|
Pulse of the Twin Cities Login |
|
If you do not have an account yet
Create One.
|
|
|
Twin Town High (vol. 8) |
|
|
|
|
Rise of the Co-Ops!
Wednesday 19 May @ 17:18:39 |
America’s businesses without bosses hold first national conference
by Susan Leem
A labor movement is making a comeback across America. It’s a revival of an older movement in American – and especially Minnesotan — history, nearly stamped out by political fissures and the grip of big corporations on the free market. It is a movement that shows up in restaurants and grocery stores, in conversations like this:
“Hello, I’d like to speak to the manager.”
“Sure, I can help you.”
“Are you a manager?”
“We’re all managers!”
For most Americans, this is not normal. Trading a third of one’s waking hours for a meager standard of living – that’s normal. A business where no one is in charge – that’s radical.
But such companies – collectives and worker-owned co-operatives – can stay stable and prosperous, like the 30-year-old Seward Café in Minneapolis. They have slowly begun multiplying, with almost 30 in the Twin Cities area. Most recently, they have begun forming networks across states and regions, culminating in the U.S. Conference of Democratic Workplaces, the first national conference, to be held in the Twin Cities May 24-26.
Simply put, worker co-ops are business in which the workers are all equal owners, vote on what the business will do and pay people based on how much they work; thus, they differ from the better-known member-owned co-ops. The Minnesota Worker Cooperative web site defines a collective as any “group working without hierarchy toward a common goal,” although workers at local worker co-ops described their businesses using more emotional words. Sustain. Family. Neighborhood. Respect. Democracy.
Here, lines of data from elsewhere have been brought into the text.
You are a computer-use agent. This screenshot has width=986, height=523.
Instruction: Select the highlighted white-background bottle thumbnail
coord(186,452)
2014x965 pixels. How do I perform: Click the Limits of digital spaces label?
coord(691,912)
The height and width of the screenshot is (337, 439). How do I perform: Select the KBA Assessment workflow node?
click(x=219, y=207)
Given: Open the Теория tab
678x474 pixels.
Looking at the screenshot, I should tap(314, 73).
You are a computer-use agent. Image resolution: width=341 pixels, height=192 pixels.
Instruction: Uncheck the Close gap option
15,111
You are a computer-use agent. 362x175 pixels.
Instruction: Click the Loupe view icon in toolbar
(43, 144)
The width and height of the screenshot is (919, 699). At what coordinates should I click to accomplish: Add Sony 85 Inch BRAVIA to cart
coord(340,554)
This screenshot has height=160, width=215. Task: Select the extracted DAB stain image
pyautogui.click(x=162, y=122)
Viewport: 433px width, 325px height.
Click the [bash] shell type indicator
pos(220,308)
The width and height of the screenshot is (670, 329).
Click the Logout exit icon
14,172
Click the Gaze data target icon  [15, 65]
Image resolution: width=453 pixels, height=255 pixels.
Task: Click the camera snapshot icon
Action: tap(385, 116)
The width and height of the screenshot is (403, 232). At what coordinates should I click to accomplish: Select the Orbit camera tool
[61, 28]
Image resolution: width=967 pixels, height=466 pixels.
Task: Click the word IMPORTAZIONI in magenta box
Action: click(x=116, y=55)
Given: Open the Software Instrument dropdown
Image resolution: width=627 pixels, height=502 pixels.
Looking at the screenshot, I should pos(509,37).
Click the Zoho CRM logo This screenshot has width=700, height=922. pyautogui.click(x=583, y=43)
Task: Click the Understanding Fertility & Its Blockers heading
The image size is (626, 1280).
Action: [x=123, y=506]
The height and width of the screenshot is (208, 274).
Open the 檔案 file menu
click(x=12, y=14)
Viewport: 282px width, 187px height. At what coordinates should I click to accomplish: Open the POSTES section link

That last word is the big one. Whenever someone asks why more Americans don’t vote or participate in their country, common wisdom gives many answers; a similarity between candidates, a lack of education, television, general laziness. Rarely does anyone suggest that democracy is a muscle that must be exercised, that people are no more likely to vote every four years than they are to go to run a marathon every four years.
The cooks or counter workers at North Country or the Seward, however, use democracy every day – but instead of voting for the president and letting the effects trickle down, they work together and let the effects ripple out.
Juli Montgomery [right] serves up breakfast at the Seward Cafe, one of almost 30 worker-owned co-ops in the Twin Cities area. Photos used with permission of the Seward Cafe.
Minnesota has a history of farmer co-operatives dating back to the late 1800s, when many farmers banded together to buy equipment and infrastructure they could not buy individually. Finnish immigrants in the timber and mining industries in the early 1900s also formed co-ops to feed their families when they went on strike, according to Cy O’Neil’s Origins and Legacies: History of a Co-operative Movement.
Banks often refused to loan such organizations money, seeing them as radical political groups. So their members began running for office to change politics, forming the Farmer-Labor party that preceded today’s DFL.
Though some co-ops take political stands, “the co-op movement was not built on food policy or even on economic issues — the foundation of this movement was constructed from an almost religious belief in the value of personal and community empowerment,” writes Craig Cox in Storefront Revolution: Food Co-ops and the Counterculture. Such businesses are rooted in their communities, said North Country Co-op marketing and outreach coordinator Christopher DeAngelis.
 “When you talk about a safe community, you’re talking about a neighborhood where there’s [foot] traffic, eyes on the street, and a sense of people knowing each other and not just being anonymous,” DeAngelis said. “A lot of that derives from retail businesses.” In addition, co-ops tend to give back to the community what they draw in. Even a consumer co-op, which sells participation through membership fees, typically attracts a regional customer rather than a shareholder in a distant city.
“Rather than accumulate capital in one person’s pocket, [money] goes into the workers’ pockets and keeps it in the community — it doesn’t retire and go to Hawaii,” said Tom Pierson, who also organizes new co-ops as economic development consultant for co-operative businesses with the nonprofit Center for Prosperity. “People are able to buy houses and send their kids to college, and reinvest their money in local businesses, so people are paid better, and people can get their services within walking distances from their home… making an area more stable. And you can’t do that with a chain because it’s always taking money out of town.”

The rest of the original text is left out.